How to use masala powder? ›

This Indian cooking staple can be used in sauces or marinades, as part of a dry rub on meats, cooked with onions as the base of a curry or soup, or sprinkle some over your vegetables before roasting them. Try these Masala Mixed Nuts or Masala Paneer Kathi Rolls to get started using this flavorful spice blend.

Is biryani masala necessary? ›

It contains many of the spices that we use in cooking South Asian dishes, and a little more, like black cardamom, ajwain and mace. If truth be told, you don't really need a biryani spice mix per se. Think of it like garam masala, you don't have to use it, but if you do, it enhances your biryani and deepens the flavour.

Can I substitute garam masala for biryani masala? ›

Garam masala is a blend of warming spices like black pepper, cardamom, cloves, and nutmeg. It's used to add flavor and heat to dishes like Rajma, Chole, Dals etc. You can even use garam masala for making Biryanis if you like to have spiciness along with aroma.
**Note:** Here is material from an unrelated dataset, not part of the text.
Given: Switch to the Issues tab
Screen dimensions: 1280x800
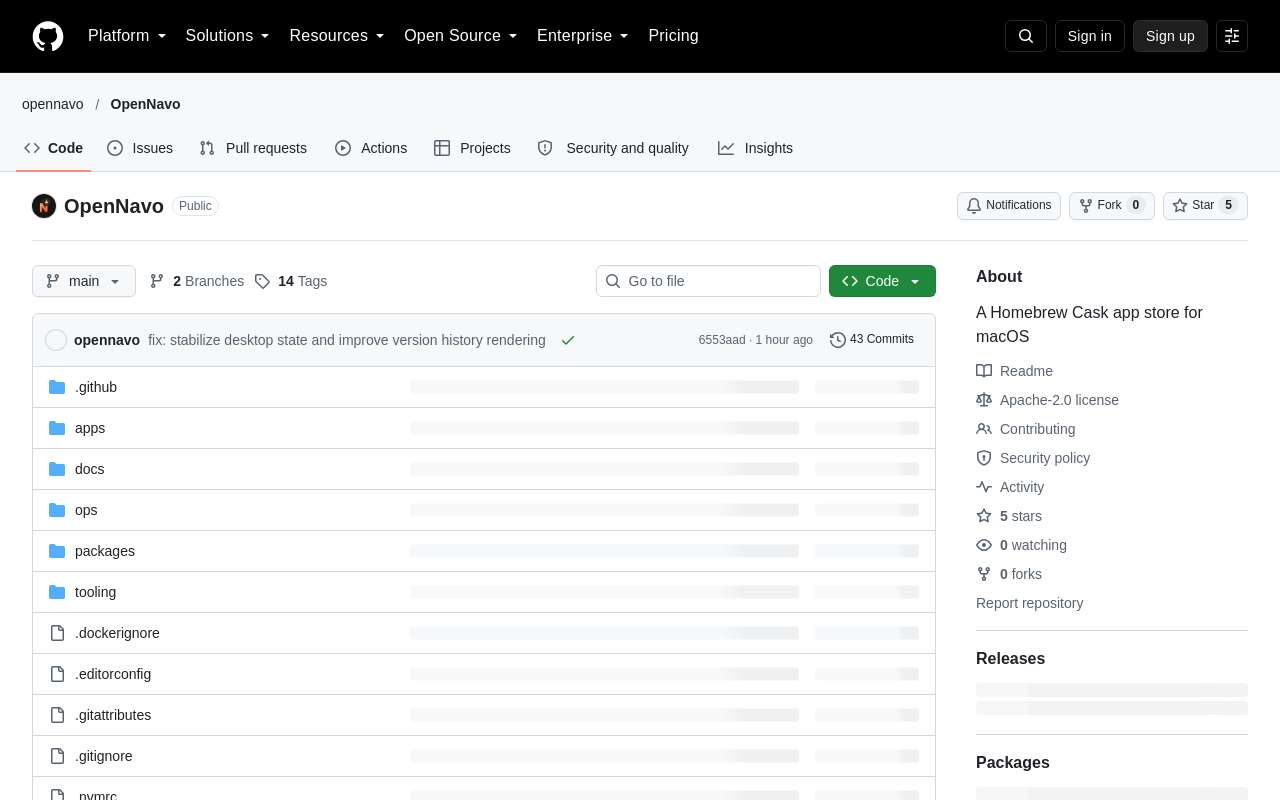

Is biryani masala good for health? ›

Similar to garam masala, biryani masala also includes carminative qualities that aid in preventing bloating and even nausea. Spices like cumin and cloves help to neutralise acidity and avoid indigestion. This masala's Indian spices are full of phytonutrients, which aid in accelerating metabolism.

Can garam masala be used as biryani masala? ›

You can use a good store bought biryani masala or garam masala. I prefer to use homemade biryani masala which I am sharing below. If you want you may use this or use your favorite store bought masala.